Après 35 ans de prédominance dans les vignobles bordelais, Diageo Chateau & Estate Wines (DC&E), filiale américaine du numéro un mondial britannique des spiritueux Diageo, a déserté la place, liquidant ses énormes stocks d’invendus, avec des rabais de 40 à 60%.

“DC&E a encore des stocks énormes –des milliers de caisses, toujours sur le marché américain, suspendus au-dessus de nos têtes comme une épée de Damoclès”, explique à l’AFP Guillaume Touton, un importateur bordelais installé à New York.

“Nous sommes dans une situation très périlleuse”, ajoute le dirigeant de Monsieur Touton Selections.

Certains viticulteurs ont pris la décision sans précédent de racheter leur propre vin.

(Entrées sur la recherche de mots et d'éléments)
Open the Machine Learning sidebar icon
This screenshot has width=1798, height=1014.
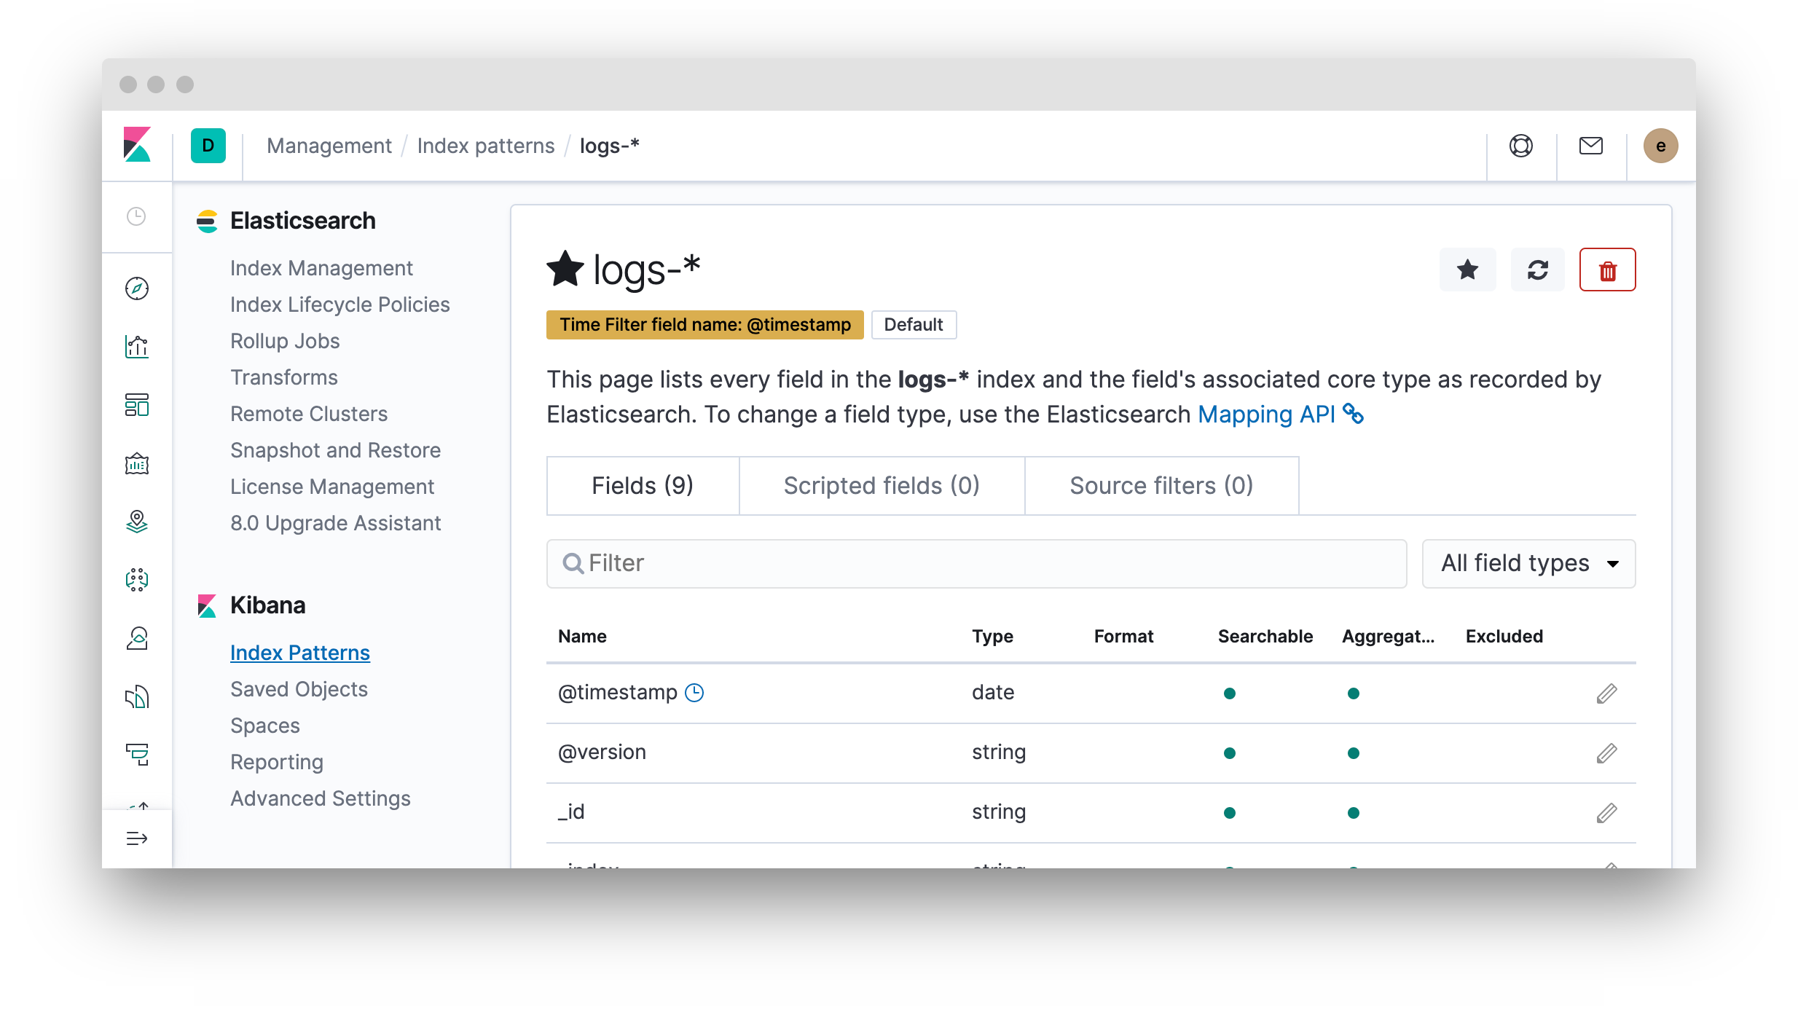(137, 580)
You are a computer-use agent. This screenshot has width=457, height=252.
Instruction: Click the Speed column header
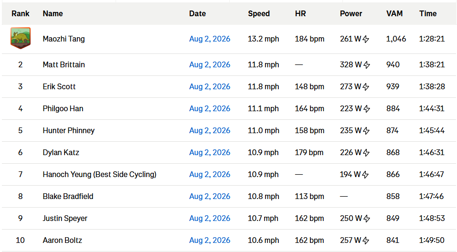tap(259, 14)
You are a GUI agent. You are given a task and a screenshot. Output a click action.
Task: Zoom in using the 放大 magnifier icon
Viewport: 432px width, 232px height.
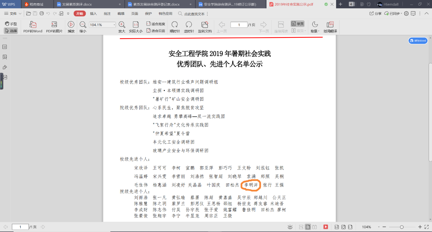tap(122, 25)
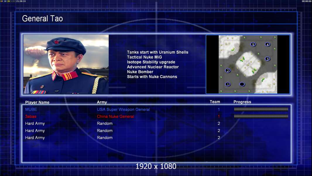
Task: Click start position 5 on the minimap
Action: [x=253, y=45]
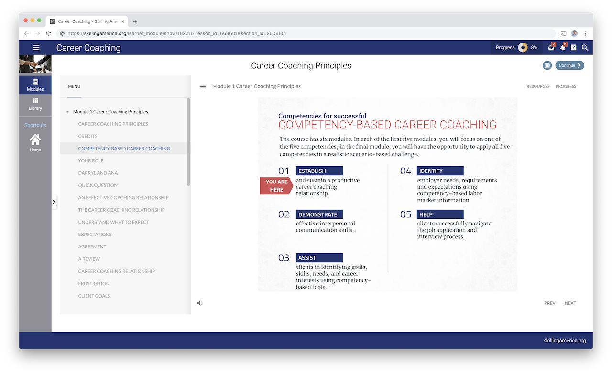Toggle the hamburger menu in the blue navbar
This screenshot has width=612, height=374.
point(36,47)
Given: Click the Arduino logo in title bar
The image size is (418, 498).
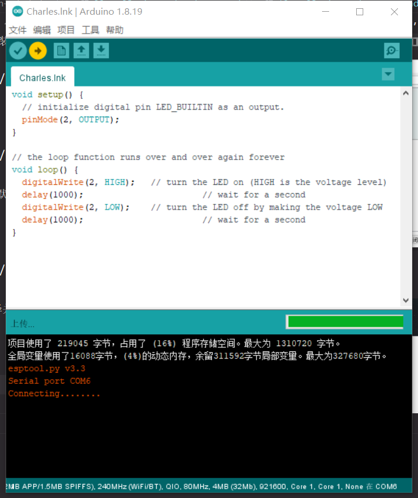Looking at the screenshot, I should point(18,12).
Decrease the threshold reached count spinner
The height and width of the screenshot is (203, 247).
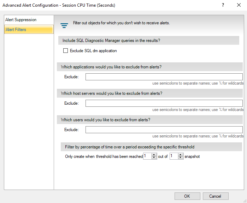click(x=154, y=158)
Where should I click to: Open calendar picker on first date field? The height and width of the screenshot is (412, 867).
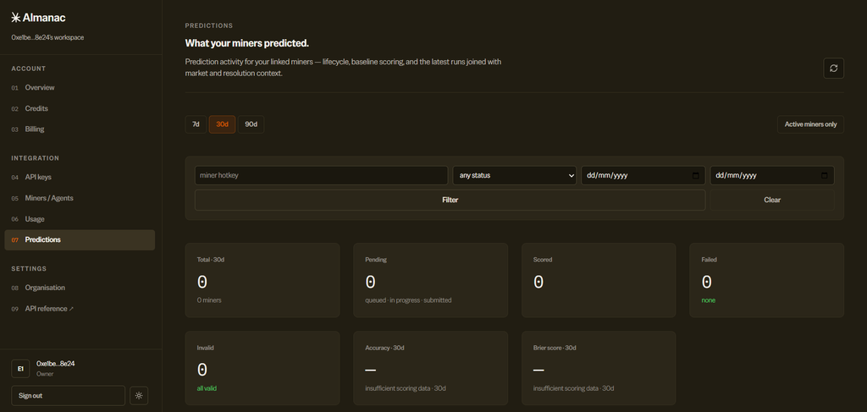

# Tâches à réaliser
(A) Pour chaque affirmation, dites par oui ou par non si elle est conforme à l'extrait sur Diageo et les vins bordelais, en citant à l'identique les mots qui tranchent. (i) DC&E est une filiale américaine de Diageo. (ii) Les rabais consentis vont de 10 à 20 %. (iii) Guillaume Touton est installé à Bordeaux.
(B) Reprenez l'extrait sur Diageo et les vins bordelais là où il s'arrête et rédigez-en la suite.
Les lignes n'ont aucun lien avec l'extrait sur Diageo et les vins bordelais.

# Réponses attendues
(A)
(i) Oui : « filiale américaine du numéro un mondial britannique des spiritueux Diageo ».
(ii) Non : « avec des rabais de 40 à 60% ».
(iii) Non : « un importateur bordelais installé à New York ».

(B)
“Quand la décision de DC&E de tout arrêter et de liquider ses stocks a été officielle, nous avons immédiatement (…) dit que nous voulions reprendre notre vin”, se rappelle Jean Merlaut, propriétaire de Château Gruaud Larose.

Fin décembre, 2.700 caisses de Gruaud Larose, sur 15 millésimes, sont retournés au Château.

“Les grands crus ne se vendent pas directement, nos clients sont les négociants”, explique M. Merlaut. “Je préfère contrôler la situation pour que nos clients ne se retrouvent pas en concurrence avec des vins déstockés”.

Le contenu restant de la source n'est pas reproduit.